--- PROBLEM DETAILS ---
Give back the full data, retyped precisely.

Saved data entries

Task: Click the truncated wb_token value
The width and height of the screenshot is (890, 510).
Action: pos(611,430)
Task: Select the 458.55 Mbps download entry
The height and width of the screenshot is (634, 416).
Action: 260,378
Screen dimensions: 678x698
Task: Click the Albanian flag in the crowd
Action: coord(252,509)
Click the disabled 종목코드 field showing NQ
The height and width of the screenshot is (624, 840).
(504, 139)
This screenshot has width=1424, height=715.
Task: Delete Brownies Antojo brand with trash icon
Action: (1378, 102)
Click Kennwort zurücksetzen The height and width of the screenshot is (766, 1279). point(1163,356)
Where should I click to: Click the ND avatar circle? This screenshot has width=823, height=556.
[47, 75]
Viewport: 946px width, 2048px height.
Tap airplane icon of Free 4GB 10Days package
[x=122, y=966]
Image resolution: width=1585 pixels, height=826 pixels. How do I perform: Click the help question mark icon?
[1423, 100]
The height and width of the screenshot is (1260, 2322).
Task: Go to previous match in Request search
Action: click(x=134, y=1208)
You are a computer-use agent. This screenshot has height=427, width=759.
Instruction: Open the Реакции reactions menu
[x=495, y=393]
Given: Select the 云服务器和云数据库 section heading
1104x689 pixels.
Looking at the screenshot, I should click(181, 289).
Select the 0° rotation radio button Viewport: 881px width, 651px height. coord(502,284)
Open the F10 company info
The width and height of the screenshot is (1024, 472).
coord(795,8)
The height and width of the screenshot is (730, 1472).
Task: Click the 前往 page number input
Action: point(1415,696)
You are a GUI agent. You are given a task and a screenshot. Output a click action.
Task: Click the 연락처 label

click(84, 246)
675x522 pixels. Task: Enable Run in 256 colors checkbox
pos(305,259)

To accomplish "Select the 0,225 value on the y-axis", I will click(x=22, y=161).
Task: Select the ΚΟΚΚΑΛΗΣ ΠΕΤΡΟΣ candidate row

--- ANSWER BOX ---
Task: Click the truncated wb_token value
The width and height of the screenshot is (890, 510).
Action: pos(611,430)
Task: Select the 458.55 Mbps download entry
The height and width of the screenshot is (634, 416).
Action: 260,378
Screen dimensions: 678x698
Task: Click the Albanian flag in the crowd
Action: coord(252,509)
Click the disabled 종목코드 field showing NQ
The height and width of the screenshot is (624, 840).
(504, 139)
This screenshot has width=1424, height=715.
Task: Delete Brownies Antojo brand with trash icon
Action: (1378, 102)
Click Kennwort zurücksetzen The height and width of the screenshot is (766, 1279). point(1163,356)
Where should I click to: Click the ND avatar circle? This screenshot has width=823, height=556.
[47, 75]
Viewport: 946px width, 2048px height.
Tap airplane icon of Free 4GB 10Days package
[x=122, y=966]
Image resolution: width=1585 pixels, height=826 pixels. How do I perform: Click the help question mark icon?
[1423, 100]
The height and width of the screenshot is (1260, 2322).
Task: Go to previous match in Request search
Action: click(x=134, y=1208)
You are a computer-use agent. This screenshot has height=427, width=759.
Instruction: Open the Реакции reactions menu
[x=495, y=393]
Given: Select the 云服务器和云数据库 section heading
1104x689 pixels.
Looking at the screenshot, I should click(181, 289).
Select the 0° rotation radio button Viewport: 881px width, 651px height. coord(502,284)
Open the F10 company info
The width and height of the screenshot is (1024, 472).
coord(795,8)
The height and width of the screenshot is (730, 1472).
Task: Click the 前往 page number input
Action: point(1415,696)
You are a GUI agent. You are given a task and a screenshot. Output a click action.
Task: Click the 연락처 label

click(84, 246)
675x522 pixels. Task: Enable Run in 256 colors checkbox
pos(305,259)

To accomplish "Select the 0,225 value on the y-axis", I will click(x=22, y=161).
Task: Select the ΚΟΚΚΑΛΗΣ ΠΕΤΡΟΣ candidate row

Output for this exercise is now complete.